Ein vierstufiges System soll die Koordination zwischen den Institutionen erleichtern: bis zu den Märkten zeichnet das Landwirtschaftsministerium verantwortlich, für die Distribution ist SAIC, also die State Administration for Industry and Commerce zuständig, für die Lebensmittelverarbeitung die General Administration of Quality Supervision, Inspection and Quarantine (AQSIQ). Die Kontrolle des letztes Gliedes der Lieferkette - sprich Gaststätten, Restaurants und Kantinen - fällt in den Verantwortungsbereich des Gesundheitsministeriums. Das Handelsministerium, als politischer Träger des GTZ-Projekts, hat keine weitreichende Entscheidungsbefugnis in Sachen Lebensmittelsicherheit. Ihm untersteht lediglich nur ein Glied der langen Versorgungskette, die vom Ackerland über Fabriken bis zum Eßtisch reicht.

Letztlich ist es in China generell sehr schwierig, alle Interessen zu bündeln. Das hat auch der Staatsrat erkannt und im Juni dieses Jahres eine so genannte „Leitungsgruppe für Produktqualität und - sicherheit" berufen. Ihre Aufgabe ist es, die mangelhafte Koordination zwischen den Akteuren zu verbessern. Dennoch ist es – laut Medienberichten – fraglich, ob die Interessenbündelung zum Erfolg führt, da die Interessen der einzelnen Parteien zu ausgeprägt und divergierend sind. Im kommenden Herbst soll ein neues Lebensmittelgesetz in Kraft treten. „Wir hoffen, dass dieses Gesetz unsere Zusammenarbeit mit der Leitungsgruppe verbessern wird."

Absolute Kontrolle unmöglich

Seit etwa 18 Monaten läuft das Projekt der GTZ zur Optimierung der Lebensmittelqualität – bislang in einem Landkreis der Provinz Hebei. Üblicherweise beinhaltet das Kontrollsystem eine Risikoabschätzung, die Aufschluss darüber gibt, ob und in welchem Ausmaß Menschen davon betroffen sind, falls ein Unternehmen kontaminierte Produkte verkauft. Hinzu kommt ein Risikomanagement, das aus einem System zur Rückverfolgbarkeit von Lebensmitteln und aus einem Notfallsystem besteht.  „Wenn sich das Projekt bewährt, ist es durchaus möglich, dass daraus generelle Richtlinien für ganz China hergeleitet werden. Die Regierung kann diese umsetzen, damit die Unternehmen ihren gesetzlichen Verpflichtungen nachkommen," erklärt Bohnstedt. Dennoch wird es wohl auch in naher Zukunft keine hundertprozentige Sicherheit von Lebensmitteln im Reich der Mitte geben. „Da China durch Millionen von Klein- und Kleinstbetrieben geprägt ist, die teilweise eine Fläche von unter 1/16 ha. haben, ist eine absolute Überwachung faktisch unmöglich." Aber dass eine hundertprozentige Lebensmittelsicherheit Utopie ist, hat ja schließlich auch der jüngste Gammelfleischskandal in Deutschland gezeigt.

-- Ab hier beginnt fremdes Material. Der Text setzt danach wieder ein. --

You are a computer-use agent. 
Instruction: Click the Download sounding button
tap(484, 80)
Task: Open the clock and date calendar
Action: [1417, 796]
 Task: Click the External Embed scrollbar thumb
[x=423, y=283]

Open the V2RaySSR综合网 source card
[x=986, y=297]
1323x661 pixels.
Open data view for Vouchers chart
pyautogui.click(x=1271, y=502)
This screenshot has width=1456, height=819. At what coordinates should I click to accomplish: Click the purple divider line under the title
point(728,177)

Lebensmittel bei Olympia 2008: „Nahezu perfekt."

China vermag Unglaubliches zu leisten, zumindest bei den Olympischen Spielen 2008 in Beijing. Auf einem internationalen Expertentreffen zur Optimierung der Lebensmittelqualität während der Spiele äußerte sich ein deutscher Experte voller Begeisterung: Von dem, was die Chinesen für Olympia 2008 realisiert hätten, könne man in anderen Ländern nur träumen. Es handle sich um eine lückenlose Überwachung, die faktisch ein Nullrisiko anstrebe. Die Fabriken, die Nahrungsmittel nicht nur für die Athleten, sondern auch für die Besucher herstellten, seien handverlesen und würden online überwacht. Über jeder Abfülllinie seien Kameras installiert. Alle Distributionsfahrzeuge verfügten über ein Positionierungssystem, so der Experte. Man wüsste zu jeder Zeit, wo sich jedes Fahrzeug gerade befinde. Alle Fahrzeuge würden online auf Temperatur und Feuchtigkeit überwacht. Es gebe eine Datenbank, die alle Daten zusammenführe und komplexe statistische Auswertungen erlaube. Es sei nahezu perfekt. Das System sei zwar nicht für einen landesweiten Einsatz geeignet, da man sich bei der Auswahl der Produktionsstätten auf Groß- und Staatsbetriebe beschränkt habe. Aber es sei allemal einfacher, ein perfektes System abzuspecken, als ein neues System zu installieren, so der deutsche Experte.

Positive Aussichten

Letztlich zeigt der erzielte Qualitätsstandard bei der Überwachung der Lebensmittel für die Olympischen Spiele aber vor allem eins: was China leisten kann, wenn ein Motivationsschub gegeben ist. Auch Bengt Bohnstedt blickt optimistisch in die Zukunft. Auf die Frage, ob China denn irgendwann einmal die Qualitätsstandard der USA oder Europas erreichen wird, antwortet er: „Da bin ich mir ziemlich sicher. Die Frage ist nicht ob, sondern wann."